Cat fountains really help encourage cats to drink. This is especially important in older cats. Another technique to increase water consumption is getting a wider water dish. Silly as it may seem, some cats do not enjoy having their whiskers touch the edge of the bowl. Experiment with dishes in their width, depth, material, and location. Some cats may only drink out of a specific type of dish, while others will have no discrimination. In addition, make an attempt to position multiple water dishes around the house to allow for easier access to water when your cat wants to quench its thirst. Change the water often, as some cats will only drink fresh water.  Please remember that all of these suggestions are for a healthy cat.  If you notice your cat is dehydrated or just drinking less than normal, make an appointment to have kitty be examined as soon as possible.
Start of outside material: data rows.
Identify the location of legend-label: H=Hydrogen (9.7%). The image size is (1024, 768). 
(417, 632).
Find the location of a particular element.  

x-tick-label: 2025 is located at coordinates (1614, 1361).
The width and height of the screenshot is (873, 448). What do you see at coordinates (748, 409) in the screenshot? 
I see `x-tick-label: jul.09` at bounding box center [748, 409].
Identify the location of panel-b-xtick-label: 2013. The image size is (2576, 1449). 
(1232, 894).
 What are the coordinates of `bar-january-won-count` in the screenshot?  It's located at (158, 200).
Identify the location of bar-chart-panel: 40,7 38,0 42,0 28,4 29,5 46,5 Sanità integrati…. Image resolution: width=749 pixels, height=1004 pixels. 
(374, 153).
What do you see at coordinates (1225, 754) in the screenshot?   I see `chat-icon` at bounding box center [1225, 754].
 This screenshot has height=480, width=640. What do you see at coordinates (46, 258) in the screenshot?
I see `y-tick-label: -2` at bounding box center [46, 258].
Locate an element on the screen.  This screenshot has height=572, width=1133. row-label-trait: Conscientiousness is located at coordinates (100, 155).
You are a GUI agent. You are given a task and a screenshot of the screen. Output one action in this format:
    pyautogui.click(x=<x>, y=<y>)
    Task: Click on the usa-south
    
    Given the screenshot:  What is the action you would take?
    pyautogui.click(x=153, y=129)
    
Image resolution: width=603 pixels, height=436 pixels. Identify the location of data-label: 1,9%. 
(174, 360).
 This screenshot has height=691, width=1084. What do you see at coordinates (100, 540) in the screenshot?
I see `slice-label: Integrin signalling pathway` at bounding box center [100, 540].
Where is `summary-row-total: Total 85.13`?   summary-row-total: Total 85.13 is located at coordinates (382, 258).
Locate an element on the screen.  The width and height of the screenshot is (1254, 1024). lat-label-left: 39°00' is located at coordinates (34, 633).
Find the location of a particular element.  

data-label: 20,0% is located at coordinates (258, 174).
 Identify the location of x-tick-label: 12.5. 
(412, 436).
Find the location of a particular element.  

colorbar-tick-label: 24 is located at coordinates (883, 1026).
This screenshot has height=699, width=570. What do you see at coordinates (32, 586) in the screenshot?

To make things easier for our aging felines, help them reach their favorite spots. Set up ramps or steps so they can easily get to a window to bird watch or enjoy their environment. Place soft, thicker bedding in the areas where they love to lounge. If they haven’t already, eventually they will take over Fido’s bed! A nightlight will help a senior cat with poor eyesight. Give them a daily brushing to help keep their coats tidy. Treat them as you would an elderly relative. Patience, lots of love, observation and making allowances for them will keep them happy during their golden years. Getting old isn’t easy, especially when the one growing older is your feline companion. Giving a little extra attention to your senior kitty’s health care may help them live a longer and healthier life. PAH feline friends, Cash and Gypsy enjoying their nap time together!